# Please read(especially new slingshot users) beware zinc alloy slingshots advertised as stainless steel.



## slingshot_sniper (Feb 20, 2011)

. Hi Guys it's my aim to help steer new users away from purchasing stainless steel slingshots of ebay amongst other places,with which those purchases often lead to tears and in some cases injury to themselves or others.

I got back into slingshots about a month ago and was astounded with how they have progressed ,the designs are endless.

However there are those that sell slingshots not for the sport but money alone,most of these cheap slingshots are out of China and sold all round the world,I will point out here this has nothing to do with Dankung slingshots,we all know they can be trusted to make safe designs you can buy with confidence from them no problem.

This one I post pictures of is found everywhere just google stainless steel slingshot/scorpion shaped slingshot and you'll get zillions of hits,some are ok but my advice is ask someone on here before purchase.

Most SS slingshots made correctly are from $25 upto $60+ if you see one for $5,$10 or $15 chances are it's not stainless steel but zinc alloy,the saying "too good to be true" comes to mind.

I'm posting this because I did not see my version on Dankungs safety notice about zinc slingshots,just look at my picture and you'll know when you come across it,note: I emailed a few companies selling these and I got the same response,don't worry they're stainless steel,lol BS.

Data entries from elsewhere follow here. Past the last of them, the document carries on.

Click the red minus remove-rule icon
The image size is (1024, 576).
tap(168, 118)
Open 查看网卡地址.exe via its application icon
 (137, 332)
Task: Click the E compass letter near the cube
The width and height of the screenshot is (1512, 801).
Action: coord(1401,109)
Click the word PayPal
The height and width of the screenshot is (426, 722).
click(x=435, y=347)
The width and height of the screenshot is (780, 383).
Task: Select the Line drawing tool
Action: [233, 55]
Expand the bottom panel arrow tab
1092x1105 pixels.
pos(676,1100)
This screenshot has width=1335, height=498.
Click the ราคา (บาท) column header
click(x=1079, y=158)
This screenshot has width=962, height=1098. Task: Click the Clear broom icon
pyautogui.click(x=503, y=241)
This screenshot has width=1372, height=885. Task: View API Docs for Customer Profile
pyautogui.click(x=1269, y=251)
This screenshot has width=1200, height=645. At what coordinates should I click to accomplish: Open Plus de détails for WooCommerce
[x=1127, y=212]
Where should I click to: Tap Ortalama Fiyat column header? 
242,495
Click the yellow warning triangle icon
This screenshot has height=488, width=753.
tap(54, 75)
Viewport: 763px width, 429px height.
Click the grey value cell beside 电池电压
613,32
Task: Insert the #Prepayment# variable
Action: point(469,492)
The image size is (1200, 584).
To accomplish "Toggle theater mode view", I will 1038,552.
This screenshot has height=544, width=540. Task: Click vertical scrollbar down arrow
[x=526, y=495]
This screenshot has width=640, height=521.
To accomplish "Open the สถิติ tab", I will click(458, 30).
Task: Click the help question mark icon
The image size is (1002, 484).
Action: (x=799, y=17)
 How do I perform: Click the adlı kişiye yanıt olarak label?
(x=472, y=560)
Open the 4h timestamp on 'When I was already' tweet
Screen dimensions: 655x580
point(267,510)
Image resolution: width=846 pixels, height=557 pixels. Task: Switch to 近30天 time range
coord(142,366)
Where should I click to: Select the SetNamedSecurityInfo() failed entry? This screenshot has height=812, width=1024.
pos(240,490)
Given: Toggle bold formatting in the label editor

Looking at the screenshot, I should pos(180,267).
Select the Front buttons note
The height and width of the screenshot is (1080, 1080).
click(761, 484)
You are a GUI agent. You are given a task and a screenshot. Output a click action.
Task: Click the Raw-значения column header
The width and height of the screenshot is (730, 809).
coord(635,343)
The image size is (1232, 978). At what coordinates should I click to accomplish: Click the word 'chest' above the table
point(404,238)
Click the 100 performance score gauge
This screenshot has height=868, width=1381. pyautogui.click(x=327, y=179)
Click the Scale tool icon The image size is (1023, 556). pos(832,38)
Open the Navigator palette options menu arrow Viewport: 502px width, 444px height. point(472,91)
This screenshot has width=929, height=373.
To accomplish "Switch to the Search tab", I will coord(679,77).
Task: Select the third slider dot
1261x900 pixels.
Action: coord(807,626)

Stay safe and buy only from reputable vendors /dealers, and please read further details here:Dankung safety notice!


----------



## Rayshot (Feb 1, 2010)

This is a good reminder because there are always people new to the sport or the style of catty that need the heads up as you noted.


----------



## NaturalFork (Jan 21, 2010)

This topic has been discussed before. I bought an advertised ZINC ALLOY slingshot from ebay and put it through rigorous **** attempting to break it. I couldn't do it. It was my target for over a month. I still shoot it and have no problems with it. Not everyone can afford the overpriced (if you ask me) slingshots from dankung.com.

I own a few slingshots from dankung.com and they are great slingshots. However the cheaper stuff isn't necessarily bad.

And I would like to point out there is no such thing as a "fake dankung" ... dankung is not a brand.

And how do you know this isnt steel? There are different grades of steel ya know. It looks like you just scraped the polish to me.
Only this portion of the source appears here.